*SOURCE MATERIAL*:
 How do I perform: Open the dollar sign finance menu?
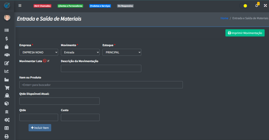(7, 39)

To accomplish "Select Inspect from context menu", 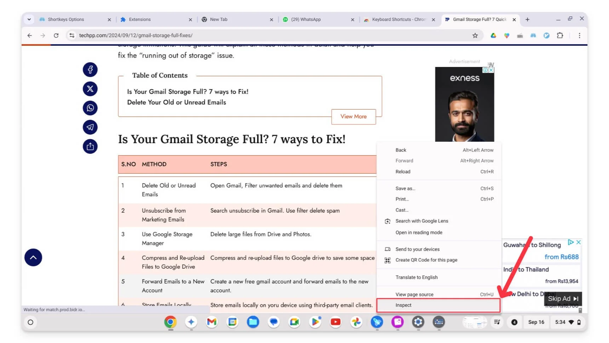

--

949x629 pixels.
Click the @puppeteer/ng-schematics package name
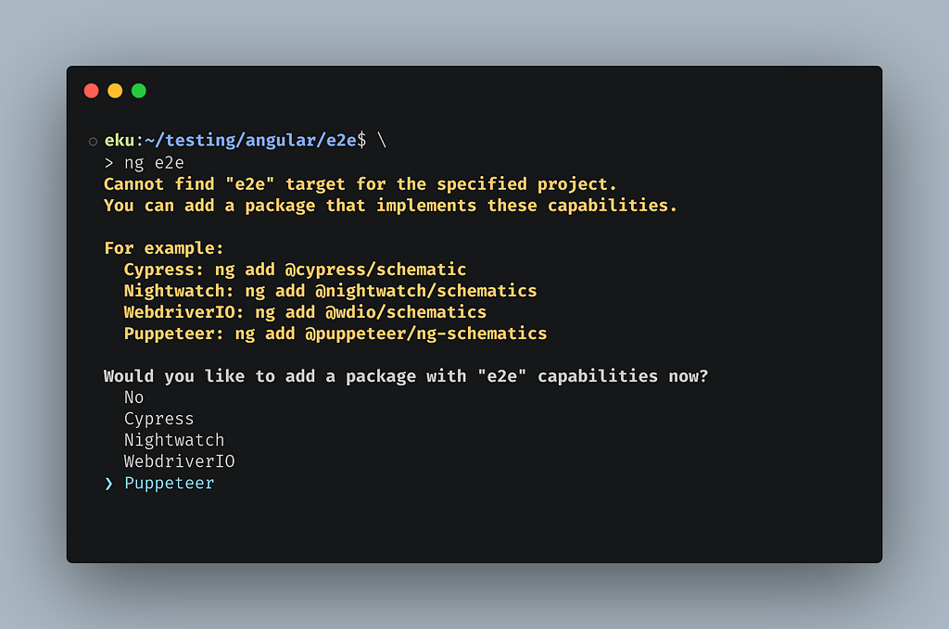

*INSTRUCTION*: Duplicate the material from the line with "How do I perform: Open" through the line with "Inspect from context", keeping both of those lines, and omit the pictures.

*RESULT OF THE TASK*:
 How do I perform: Open the dollar sign finance menu?
(7, 39)

To accomplish "Select Inspect from context menu", 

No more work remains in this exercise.